- AUFGABENSTELLUNG
Liste alle Zahlenangaben aus dem Lesetext auf und gib zu jeder an, worauf sie sich dort bezieht.

- LESETEXT
==*==

Stichwort Fachkräftemangel: Die alternde Gesellschaft sorgt für massiven Mitarbeitermangel in den Unternehmen. Mehr Betreuungsangebote würden sicherlich mehr Frauen in den Beruf bringen, ist sich Thorsten Frei sicher. Ein großer Fehler sei gesellschaftspolitisch gesehen die abschlagsfreie Rente mit 63 mit Blick auf die längere Lebenserwartung gewesen. Vor 20 Jahren habe diese noch bei durchschnittlich 10 Jahren nach dem Renteneintritt betragen. Heute seien es 18 Jahre bei Männern und 21 Jahre bei Frauen. An einer längeren Lebensarbeitszeit werde man nicht herumkommen, denn die Rente für die starken Jahrgänge könnten die geburtenschwachen Jahrgänge sicherlich nach dem Status quo nicht aufbringen.
Stichwort Zuwanderung: Um den Mangel an Mitarbeitern in vielen Berufszweigen, etwa der Pflege, bekämpfen zu können, müsse man jährlich etwa 300 000 bis 400 000 Menschen in den Arbeitsmarkt zuwandern lassen, meint Frei. Ein entsprechendes Gesetz strebe die Koalition an. Das Zuwanderungsmodell „PuMa“ sei dagegen ins Leere gesprungen, kritisierten die Arbeitgeber in der Runde, weil viele angeworbene Kräfte wieder heimkehrten. Größer sei die Chance für ein Halten bei ausländischen Studenten, die Interesse an Deutschland hätten, meinte Aasens Unternehmer Horst Hall.

==*==

- AUSZÜGE DATENSATZ
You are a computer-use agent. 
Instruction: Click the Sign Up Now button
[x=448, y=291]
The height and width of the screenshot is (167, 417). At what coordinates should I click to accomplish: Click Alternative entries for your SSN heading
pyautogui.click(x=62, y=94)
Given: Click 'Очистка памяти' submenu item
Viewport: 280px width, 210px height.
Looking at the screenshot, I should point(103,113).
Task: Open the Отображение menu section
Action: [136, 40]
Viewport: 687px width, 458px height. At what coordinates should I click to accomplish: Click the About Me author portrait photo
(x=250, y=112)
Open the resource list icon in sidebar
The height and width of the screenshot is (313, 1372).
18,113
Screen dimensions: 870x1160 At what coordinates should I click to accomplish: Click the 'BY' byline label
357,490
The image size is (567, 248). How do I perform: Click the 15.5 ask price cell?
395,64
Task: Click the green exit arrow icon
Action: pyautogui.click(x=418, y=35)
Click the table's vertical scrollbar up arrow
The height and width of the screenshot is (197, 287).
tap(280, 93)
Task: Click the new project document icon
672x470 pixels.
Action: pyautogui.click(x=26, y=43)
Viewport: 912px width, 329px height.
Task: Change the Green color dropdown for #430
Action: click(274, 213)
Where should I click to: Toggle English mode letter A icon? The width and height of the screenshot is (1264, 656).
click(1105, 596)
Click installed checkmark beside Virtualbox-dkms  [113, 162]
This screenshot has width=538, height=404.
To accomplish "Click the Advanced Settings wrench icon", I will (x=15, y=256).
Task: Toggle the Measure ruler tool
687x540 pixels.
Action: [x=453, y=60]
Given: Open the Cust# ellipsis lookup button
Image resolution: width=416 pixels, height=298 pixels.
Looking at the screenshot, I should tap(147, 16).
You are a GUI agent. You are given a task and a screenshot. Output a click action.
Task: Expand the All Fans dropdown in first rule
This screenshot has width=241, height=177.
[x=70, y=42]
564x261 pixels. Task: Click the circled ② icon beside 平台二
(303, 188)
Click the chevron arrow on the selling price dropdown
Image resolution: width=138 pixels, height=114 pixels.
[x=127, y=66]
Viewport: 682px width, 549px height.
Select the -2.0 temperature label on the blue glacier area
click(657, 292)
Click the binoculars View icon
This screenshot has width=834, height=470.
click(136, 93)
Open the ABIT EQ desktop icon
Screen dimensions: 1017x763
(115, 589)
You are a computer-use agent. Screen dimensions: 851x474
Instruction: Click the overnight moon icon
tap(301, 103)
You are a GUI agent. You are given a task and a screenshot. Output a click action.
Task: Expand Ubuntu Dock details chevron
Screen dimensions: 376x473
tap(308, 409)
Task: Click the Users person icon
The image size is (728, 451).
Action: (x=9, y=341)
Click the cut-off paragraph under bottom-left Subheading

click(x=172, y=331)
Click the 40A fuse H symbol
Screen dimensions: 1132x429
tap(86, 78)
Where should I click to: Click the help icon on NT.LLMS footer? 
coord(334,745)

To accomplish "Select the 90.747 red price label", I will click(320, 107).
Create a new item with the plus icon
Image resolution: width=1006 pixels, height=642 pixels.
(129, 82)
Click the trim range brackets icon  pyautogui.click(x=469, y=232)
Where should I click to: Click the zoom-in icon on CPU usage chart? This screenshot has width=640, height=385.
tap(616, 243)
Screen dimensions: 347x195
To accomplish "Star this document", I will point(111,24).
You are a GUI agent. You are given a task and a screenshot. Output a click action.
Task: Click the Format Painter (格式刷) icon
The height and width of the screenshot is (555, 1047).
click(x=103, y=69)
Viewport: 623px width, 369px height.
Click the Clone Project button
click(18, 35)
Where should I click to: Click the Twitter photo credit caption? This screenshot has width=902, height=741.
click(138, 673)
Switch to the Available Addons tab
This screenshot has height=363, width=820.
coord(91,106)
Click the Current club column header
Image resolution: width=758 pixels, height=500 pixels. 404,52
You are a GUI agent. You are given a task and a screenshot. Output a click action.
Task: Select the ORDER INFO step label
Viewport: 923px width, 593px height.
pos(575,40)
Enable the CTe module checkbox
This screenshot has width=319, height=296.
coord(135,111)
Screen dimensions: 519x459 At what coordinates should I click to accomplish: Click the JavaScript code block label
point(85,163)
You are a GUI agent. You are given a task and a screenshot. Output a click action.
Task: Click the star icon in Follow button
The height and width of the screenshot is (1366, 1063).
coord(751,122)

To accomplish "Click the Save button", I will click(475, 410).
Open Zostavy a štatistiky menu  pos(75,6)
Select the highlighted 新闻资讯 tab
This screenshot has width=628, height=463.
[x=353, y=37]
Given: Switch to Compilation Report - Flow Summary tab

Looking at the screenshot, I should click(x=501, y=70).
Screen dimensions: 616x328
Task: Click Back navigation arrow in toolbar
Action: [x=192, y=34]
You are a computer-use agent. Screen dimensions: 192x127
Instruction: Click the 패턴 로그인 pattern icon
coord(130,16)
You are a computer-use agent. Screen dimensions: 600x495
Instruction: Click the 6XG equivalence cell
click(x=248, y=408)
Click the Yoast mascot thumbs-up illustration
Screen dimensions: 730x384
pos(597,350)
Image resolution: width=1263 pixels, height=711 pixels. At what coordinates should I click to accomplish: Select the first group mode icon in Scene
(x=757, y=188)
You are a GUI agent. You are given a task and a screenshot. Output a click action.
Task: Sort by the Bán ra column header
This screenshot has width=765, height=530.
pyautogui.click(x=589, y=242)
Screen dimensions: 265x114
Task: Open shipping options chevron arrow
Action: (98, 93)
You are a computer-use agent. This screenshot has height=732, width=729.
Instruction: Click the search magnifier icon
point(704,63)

==*==

- LÖSUNGSFELD
- 63: abschlagsfreie Rente mit 63
- 20: „Vor 20 Jahren“, Vergleichszeitpunkt für die Lebenserwartung
- 10: durchschnittliche Lebenserwartung nach dem Renteneintritt vor 20 Jahren (10 Jahre)
- 18: heutige Lebenserwartung nach dem Renteneintritt bei Männern (18 Jahre)
- 21: heutige Lebenserwartung nach dem Renteneintritt bei Frauen (21 Jahre)
- 300 000 bis 400 000: Zahl der Menschen, die laut Frei jährlich in den Arbeitsmarkt zuwandern müssten